* **TASK DETAILS**
Once the line holding "Task: Open the MAX time range view" is found in the listing below, write it out and each later line exactly, up to and including the one holding "Given: Click the 导出到 export button".

[THE DATA — start]

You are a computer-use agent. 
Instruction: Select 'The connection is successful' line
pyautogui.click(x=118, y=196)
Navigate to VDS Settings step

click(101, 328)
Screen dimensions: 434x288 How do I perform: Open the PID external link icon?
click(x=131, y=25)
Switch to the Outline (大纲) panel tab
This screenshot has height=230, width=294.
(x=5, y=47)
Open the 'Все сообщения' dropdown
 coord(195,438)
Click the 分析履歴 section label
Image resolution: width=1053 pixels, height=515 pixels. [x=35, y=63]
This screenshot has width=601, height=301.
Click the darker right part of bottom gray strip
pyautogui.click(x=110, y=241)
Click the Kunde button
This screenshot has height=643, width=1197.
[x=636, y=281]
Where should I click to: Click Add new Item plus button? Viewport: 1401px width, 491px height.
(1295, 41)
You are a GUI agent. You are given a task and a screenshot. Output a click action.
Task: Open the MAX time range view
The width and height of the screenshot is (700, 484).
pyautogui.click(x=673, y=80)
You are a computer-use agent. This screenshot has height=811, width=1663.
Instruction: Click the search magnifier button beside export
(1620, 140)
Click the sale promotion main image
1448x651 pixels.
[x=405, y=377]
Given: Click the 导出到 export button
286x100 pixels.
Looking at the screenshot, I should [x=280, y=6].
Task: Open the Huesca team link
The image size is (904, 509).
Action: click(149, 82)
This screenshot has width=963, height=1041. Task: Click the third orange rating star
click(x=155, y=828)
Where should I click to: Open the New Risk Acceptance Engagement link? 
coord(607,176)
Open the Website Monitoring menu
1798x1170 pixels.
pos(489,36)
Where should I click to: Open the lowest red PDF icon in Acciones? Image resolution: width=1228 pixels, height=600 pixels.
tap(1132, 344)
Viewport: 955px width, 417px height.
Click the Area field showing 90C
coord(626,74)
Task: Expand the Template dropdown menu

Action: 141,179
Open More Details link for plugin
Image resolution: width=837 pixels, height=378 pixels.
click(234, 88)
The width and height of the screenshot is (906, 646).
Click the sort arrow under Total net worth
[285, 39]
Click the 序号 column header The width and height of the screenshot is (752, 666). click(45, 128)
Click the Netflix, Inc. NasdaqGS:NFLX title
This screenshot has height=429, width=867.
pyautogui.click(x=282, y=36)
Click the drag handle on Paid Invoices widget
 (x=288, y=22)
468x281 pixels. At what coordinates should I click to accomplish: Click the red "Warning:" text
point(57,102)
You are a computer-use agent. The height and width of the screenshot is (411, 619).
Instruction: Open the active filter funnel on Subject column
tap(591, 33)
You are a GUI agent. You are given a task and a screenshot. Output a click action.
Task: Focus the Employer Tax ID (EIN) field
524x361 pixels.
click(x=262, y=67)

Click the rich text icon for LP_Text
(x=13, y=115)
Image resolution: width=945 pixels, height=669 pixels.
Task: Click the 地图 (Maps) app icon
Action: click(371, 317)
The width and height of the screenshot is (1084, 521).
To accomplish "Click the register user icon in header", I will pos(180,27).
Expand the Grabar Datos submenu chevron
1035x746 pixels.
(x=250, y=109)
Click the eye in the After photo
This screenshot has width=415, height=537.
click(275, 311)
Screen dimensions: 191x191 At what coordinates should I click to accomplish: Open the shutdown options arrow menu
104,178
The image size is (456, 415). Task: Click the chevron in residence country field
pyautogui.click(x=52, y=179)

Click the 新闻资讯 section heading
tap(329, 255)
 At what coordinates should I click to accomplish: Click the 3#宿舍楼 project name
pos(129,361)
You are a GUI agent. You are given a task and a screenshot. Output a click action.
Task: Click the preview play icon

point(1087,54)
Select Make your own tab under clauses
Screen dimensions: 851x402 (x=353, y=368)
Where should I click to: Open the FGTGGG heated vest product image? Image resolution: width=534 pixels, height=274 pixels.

[THE DATA — finish]

* **OUTPUT OF THE TASK**
Task: Open the MAX time range view
The width and height of the screenshot is (700, 484).
pyautogui.click(x=673, y=80)
You are a computer-use agent. This screenshot has height=811, width=1663.
Instruction: Click the search magnifier button beside export
(1620, 140)
Click the sale promotion main image
1448x651 pixels.
[x=405, y=377]
Given: Click the 导出到 export button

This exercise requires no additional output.